Do 2028 roku MKOl ma wszystkie igrzyska już obsadzone. Letnie w 2020, 2024 i 2028 roku odbędą się odpowiednio w Tokio, Paryżu i Los Angeles, zaś zimowe w 2022 w Pekinie, a w 2026 roku w Mediolanie i Cortinie d’Ampezzo. Nieobsadzona jest jeszcze kandydatura zimowych igrzysk w 2030 roku. MKOl już wcześniej podjął decyzję, że będzie w większym stopniu partycypował w kosztach przygotowania igrzysk, dlatego jego działacze od razu stali się bardziej otwarcia na wszelkie pomysły ich obniżenia. Preferowane mają być kandydatury zakładające wykorzystanie istniejących już obiektów sportowych, hoteli, dróg i lotnisk. To otwiera w przyszłości szanse goszczenia igrzysk także przez takie kraje, jak Polska.
Wojna MKOl z AIBA
Podczas sesji w Lozannie rozstrzygnięto też ciągnący się już od wielu miesięcy spór między Międzynarodowym Komitetem Olimpijskim, a Międzynarodową Federacją Boksu Amatorskiego (AIBA).

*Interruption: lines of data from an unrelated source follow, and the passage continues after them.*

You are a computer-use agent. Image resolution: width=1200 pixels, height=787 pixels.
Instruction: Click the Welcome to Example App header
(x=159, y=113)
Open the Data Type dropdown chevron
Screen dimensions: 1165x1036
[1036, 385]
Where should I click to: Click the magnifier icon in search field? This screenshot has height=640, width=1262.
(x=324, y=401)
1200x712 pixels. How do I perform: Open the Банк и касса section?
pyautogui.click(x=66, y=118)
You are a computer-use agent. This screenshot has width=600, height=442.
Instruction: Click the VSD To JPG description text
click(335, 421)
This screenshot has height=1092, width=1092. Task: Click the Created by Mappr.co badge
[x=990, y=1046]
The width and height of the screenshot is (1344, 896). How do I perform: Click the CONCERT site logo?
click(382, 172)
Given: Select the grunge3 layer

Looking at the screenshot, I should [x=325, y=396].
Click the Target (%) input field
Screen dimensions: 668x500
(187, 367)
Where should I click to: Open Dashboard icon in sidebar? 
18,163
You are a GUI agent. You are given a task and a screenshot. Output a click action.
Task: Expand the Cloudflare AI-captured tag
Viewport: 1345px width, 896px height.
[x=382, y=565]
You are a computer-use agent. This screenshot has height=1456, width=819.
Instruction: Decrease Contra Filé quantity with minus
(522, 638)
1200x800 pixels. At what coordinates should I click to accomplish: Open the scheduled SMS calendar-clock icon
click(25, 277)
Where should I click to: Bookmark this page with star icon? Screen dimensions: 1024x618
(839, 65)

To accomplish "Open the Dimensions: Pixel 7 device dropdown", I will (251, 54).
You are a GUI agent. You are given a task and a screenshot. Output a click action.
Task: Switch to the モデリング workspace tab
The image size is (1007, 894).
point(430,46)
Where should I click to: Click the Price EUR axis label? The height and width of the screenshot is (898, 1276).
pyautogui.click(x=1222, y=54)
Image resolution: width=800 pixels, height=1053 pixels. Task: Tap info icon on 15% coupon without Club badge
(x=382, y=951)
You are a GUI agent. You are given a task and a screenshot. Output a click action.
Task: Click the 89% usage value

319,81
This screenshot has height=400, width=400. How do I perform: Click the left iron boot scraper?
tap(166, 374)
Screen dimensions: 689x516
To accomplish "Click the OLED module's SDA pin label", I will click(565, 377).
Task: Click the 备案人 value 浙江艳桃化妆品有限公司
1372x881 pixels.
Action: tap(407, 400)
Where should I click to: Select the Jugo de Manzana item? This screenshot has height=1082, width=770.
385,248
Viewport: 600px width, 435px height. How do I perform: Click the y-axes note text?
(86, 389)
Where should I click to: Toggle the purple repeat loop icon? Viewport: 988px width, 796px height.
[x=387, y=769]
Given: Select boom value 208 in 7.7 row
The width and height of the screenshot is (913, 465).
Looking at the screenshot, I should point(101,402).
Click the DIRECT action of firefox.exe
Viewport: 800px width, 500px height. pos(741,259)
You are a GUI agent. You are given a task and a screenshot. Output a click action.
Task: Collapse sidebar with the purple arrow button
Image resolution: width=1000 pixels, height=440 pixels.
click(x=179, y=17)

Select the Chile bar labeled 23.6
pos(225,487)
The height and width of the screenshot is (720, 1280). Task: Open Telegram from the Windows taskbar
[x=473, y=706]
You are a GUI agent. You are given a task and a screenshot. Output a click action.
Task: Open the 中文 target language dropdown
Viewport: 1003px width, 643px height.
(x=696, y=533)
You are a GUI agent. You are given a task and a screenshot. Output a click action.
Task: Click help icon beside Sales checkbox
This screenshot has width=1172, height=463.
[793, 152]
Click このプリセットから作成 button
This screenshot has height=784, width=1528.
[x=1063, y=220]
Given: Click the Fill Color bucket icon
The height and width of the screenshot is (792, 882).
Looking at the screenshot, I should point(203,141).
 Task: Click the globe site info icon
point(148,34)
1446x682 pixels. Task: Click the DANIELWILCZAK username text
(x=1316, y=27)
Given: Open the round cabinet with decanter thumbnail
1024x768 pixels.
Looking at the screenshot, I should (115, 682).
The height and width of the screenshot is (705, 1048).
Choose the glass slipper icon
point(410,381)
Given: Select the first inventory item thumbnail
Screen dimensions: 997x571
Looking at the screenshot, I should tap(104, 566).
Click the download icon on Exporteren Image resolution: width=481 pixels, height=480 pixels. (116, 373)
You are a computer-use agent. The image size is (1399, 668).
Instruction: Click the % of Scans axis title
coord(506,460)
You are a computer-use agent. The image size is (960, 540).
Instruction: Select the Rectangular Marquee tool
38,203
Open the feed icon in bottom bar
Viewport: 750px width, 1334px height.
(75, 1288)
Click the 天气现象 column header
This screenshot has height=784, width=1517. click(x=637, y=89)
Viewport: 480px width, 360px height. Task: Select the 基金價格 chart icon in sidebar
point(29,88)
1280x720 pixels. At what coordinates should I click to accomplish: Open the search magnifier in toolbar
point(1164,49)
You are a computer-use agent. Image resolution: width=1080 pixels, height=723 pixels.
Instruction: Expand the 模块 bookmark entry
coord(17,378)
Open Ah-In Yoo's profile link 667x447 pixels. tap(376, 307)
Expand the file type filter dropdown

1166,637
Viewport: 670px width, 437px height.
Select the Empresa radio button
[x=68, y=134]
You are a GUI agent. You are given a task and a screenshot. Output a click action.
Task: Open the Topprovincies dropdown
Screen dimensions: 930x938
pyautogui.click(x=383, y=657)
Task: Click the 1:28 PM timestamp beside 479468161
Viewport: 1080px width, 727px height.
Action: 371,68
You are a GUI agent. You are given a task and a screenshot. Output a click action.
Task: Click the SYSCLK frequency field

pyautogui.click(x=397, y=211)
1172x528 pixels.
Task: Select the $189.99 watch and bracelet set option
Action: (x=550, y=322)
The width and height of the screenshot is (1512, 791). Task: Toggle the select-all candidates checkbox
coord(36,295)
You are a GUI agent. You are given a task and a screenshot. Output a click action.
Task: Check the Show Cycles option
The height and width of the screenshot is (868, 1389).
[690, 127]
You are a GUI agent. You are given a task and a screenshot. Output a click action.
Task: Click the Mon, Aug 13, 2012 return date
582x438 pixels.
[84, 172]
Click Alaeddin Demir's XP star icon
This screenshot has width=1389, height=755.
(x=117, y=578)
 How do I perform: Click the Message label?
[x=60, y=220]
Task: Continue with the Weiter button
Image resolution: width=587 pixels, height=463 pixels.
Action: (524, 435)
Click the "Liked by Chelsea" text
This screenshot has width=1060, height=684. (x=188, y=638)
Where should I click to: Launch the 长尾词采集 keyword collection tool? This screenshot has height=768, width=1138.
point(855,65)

Olimpijska centrala od dłuższego czasu pozostaje w sporze z AIBA, a zgłaszane przez nią pretensje dotyczą finansów AIBA (jej zadłużenie szacuje się na ok. 30 mln dolarów), etyki w zarządzaniu organizacją, niejasnego system doboru arbitrów i sposobu oceniania walk, a także podejścia do walki z dopingiem. Najnowszy konflikt wybuchł z powodu wybranego jesienią ubiegłego roku na prezesa AIBA Gafura Rachimowa, 67-letniego biznesmena z Uzbekistanu, który jest oskarżany o działalność przestępczą, m.in. pranie brudnych pieniędzy.
W marcu tego roku co prawda złożył on rezygnację z pełnionej funkcji, a na tymczasowego szefa AIBA wybrano Marokańczyka Mohameda Moustahsane, lecz mimo tej zmiany MKOl uznał, iż ogłoszony przez federację program reform nie przynosi zadowalających efektów i zagroził wycofaniem boksu z programu igrzysk w Tokio. Byłaby to decyzja szokująca, bowiem boks znajduje się w programie igrzysk nieprzerwanie od 1904 roku, a AIBA z 203 członkami jest trzecią największą organizacją sportową na świecie.
Na szczęście takiej decyzji działacze MKOl w Lozannie nie podjęli i ostatecznie boks pozostanie w programie igrzysk w Tokio. Ale Międzynarodowa Federacja Boksu Amatorskiego została jednak zawieszona w prawach członka MKOl. Decyzja, która zgodnie z Kartą Olimpijską wymagała większości dwóch trzecich głosów, zapadła jednomyślnie. System olimpijskich kwalifikacji dla pięściarzy opracuje samodzielnie MKOl. Nie zmieni się liczba zawodników uczestniczących w olimpijskich zmaganiach – wystartuje ich łącznie 286. Rywalizacja toczyć się będzie w ośmiu męskich kategoriach wagowych i pięciu kobiecych.